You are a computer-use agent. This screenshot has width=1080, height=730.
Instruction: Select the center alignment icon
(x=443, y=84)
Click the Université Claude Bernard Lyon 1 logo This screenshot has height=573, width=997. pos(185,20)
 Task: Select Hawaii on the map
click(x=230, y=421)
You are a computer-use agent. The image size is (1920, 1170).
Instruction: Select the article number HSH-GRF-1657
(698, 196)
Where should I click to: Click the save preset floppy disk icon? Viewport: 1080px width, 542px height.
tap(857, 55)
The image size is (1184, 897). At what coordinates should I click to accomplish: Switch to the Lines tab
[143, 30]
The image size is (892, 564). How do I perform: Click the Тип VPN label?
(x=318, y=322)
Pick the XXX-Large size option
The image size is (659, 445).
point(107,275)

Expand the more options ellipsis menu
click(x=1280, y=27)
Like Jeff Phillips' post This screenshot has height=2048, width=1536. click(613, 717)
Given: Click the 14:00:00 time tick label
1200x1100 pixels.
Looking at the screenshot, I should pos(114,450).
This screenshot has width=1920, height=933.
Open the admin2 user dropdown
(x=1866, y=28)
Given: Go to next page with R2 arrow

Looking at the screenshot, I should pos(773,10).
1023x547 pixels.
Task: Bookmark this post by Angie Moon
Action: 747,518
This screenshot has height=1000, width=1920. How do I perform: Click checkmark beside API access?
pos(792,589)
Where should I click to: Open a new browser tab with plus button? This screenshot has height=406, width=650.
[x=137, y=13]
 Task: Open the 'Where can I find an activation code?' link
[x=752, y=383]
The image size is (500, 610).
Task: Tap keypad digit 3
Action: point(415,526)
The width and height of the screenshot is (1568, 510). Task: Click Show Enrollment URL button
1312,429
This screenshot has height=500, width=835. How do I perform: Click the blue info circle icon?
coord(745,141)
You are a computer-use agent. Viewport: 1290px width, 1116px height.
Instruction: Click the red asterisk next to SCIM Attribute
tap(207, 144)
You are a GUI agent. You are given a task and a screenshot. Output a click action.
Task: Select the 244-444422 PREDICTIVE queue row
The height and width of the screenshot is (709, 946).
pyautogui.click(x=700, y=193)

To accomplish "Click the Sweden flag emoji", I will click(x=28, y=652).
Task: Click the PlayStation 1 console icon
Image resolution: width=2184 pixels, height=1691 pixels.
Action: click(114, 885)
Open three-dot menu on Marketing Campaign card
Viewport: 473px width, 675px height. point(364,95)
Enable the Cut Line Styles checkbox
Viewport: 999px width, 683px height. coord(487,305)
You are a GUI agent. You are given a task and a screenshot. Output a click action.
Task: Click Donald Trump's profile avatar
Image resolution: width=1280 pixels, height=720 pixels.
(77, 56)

**What to do:** Copy each line of the preceding data that contains the string "computer".

**Response to the task:**
You are a computer-use agent. This screenshot has width=1080, height=730.
You are a computer-use agent. The image size is (1920, 1170).
You are a computer-use agent. Viewport: 1290px width, 1116px height.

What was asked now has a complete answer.